**PROBLEM DETAILS:** Leave out the pictures and restate every entry word for word.

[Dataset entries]
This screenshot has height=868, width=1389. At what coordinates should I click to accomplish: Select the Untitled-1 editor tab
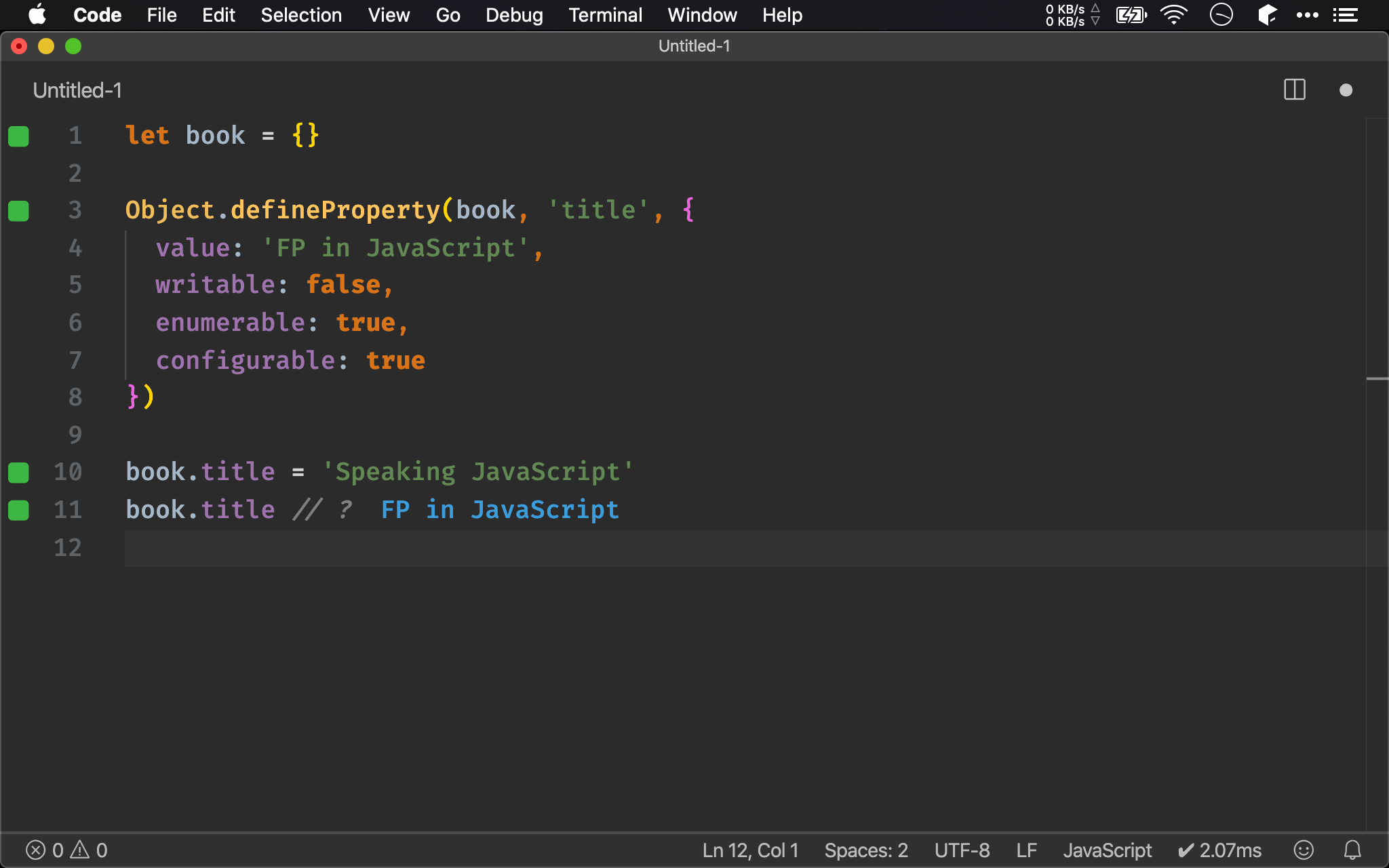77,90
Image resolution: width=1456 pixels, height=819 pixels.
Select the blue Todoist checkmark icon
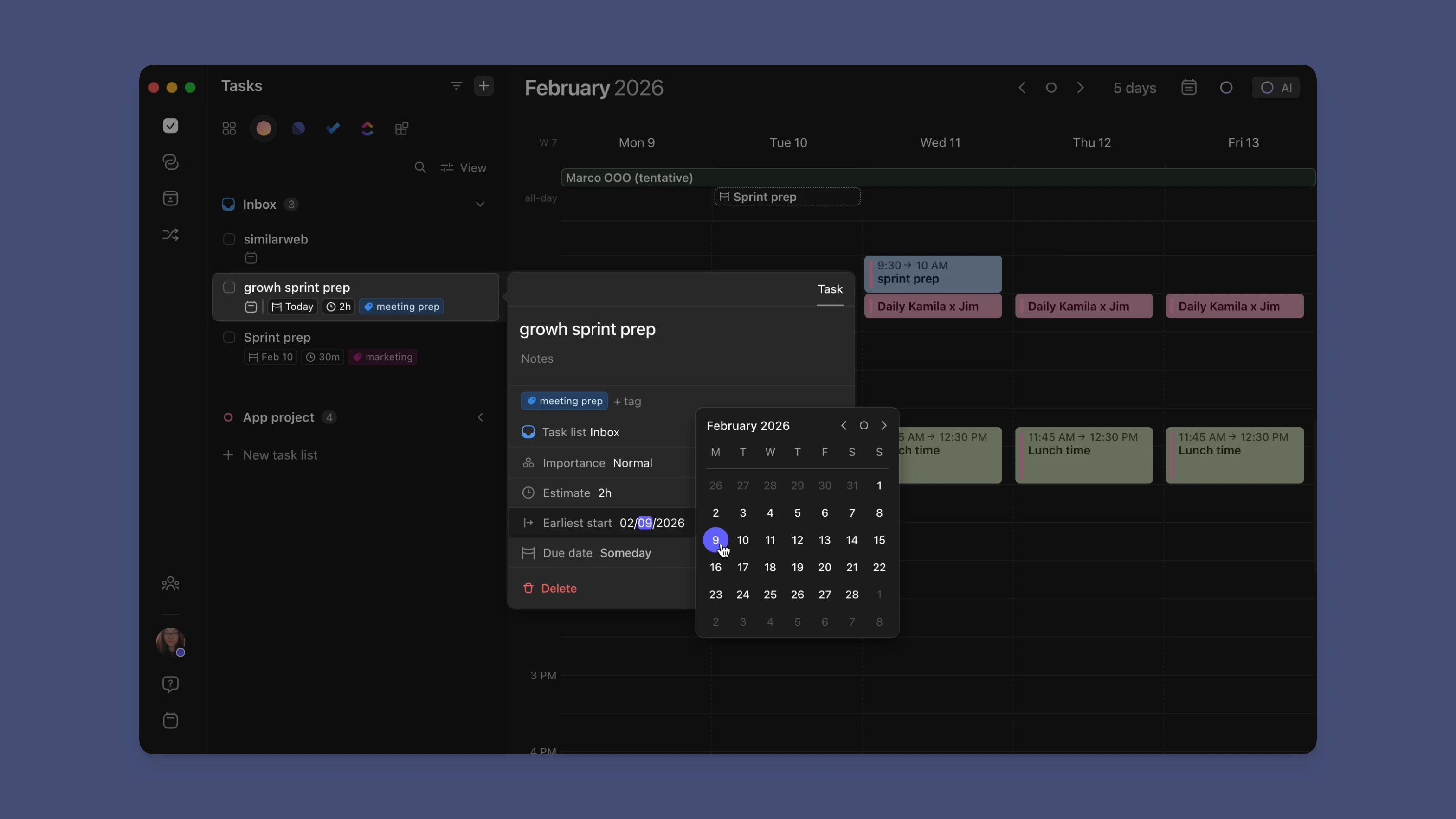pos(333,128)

**FINISHED TASK:**
This screenshot has height=868, width=1389. At what coordinates should I click to accomplish: Select the Untitled-1 editor tab
77,90
Image resolution: width=1456 pixels, height=819 pixels.
Select the blue Todoist checkmark icon
pos(333,128)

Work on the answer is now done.